## Stated task
Could you pull out, word for word, every line from the one containing "Given: Search within 가능성 높은 딜 column" up to and including the last line below?

## Given data
----

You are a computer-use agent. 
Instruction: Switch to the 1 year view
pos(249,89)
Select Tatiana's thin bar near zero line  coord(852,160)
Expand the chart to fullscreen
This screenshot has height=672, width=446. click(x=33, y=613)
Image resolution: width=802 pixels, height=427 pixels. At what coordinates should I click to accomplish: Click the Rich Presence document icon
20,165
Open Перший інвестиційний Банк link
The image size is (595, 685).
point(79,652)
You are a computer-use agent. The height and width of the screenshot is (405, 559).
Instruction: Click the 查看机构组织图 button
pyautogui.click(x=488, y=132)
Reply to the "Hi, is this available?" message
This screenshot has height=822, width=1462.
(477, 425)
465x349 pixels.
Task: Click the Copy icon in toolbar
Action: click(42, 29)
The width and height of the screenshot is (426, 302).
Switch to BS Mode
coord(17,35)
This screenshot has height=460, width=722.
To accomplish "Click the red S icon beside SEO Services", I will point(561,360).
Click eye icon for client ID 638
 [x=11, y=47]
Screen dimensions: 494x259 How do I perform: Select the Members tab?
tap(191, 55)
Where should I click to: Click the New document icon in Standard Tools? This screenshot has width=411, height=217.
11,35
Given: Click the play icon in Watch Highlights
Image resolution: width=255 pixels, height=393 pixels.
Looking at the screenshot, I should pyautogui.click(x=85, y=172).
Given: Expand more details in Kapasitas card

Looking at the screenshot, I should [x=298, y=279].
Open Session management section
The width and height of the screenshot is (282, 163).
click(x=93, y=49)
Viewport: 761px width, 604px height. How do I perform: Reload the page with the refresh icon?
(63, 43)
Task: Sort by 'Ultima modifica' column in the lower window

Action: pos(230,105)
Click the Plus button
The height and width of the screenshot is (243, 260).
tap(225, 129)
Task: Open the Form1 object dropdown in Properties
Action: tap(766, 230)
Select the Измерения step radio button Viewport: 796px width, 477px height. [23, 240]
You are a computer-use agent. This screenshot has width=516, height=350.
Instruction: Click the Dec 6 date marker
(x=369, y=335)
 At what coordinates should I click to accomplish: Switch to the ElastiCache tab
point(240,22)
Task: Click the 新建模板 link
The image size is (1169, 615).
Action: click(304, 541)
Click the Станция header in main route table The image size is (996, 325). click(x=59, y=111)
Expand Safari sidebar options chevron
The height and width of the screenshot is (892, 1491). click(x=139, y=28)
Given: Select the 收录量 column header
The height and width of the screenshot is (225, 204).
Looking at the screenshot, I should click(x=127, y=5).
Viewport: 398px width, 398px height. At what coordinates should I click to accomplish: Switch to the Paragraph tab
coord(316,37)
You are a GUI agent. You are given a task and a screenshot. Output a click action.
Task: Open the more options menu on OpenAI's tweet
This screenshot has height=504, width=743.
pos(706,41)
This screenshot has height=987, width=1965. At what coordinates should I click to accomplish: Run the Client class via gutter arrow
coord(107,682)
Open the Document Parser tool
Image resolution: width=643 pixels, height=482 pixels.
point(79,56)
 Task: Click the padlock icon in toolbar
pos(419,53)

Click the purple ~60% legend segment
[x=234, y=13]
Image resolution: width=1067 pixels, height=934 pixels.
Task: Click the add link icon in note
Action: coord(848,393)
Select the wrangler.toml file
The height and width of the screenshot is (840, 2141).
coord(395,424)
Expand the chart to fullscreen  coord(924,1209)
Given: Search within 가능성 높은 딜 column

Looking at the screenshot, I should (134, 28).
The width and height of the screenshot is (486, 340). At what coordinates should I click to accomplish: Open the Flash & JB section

----

## Exercise result
Given: Search within 가능성 높은 딜 column

Looking at the screenshot, I should (134, 28).
The width and height of the screenshot is (486, 340). At what coordinates should I click to accomplish: Open the Flash & JB section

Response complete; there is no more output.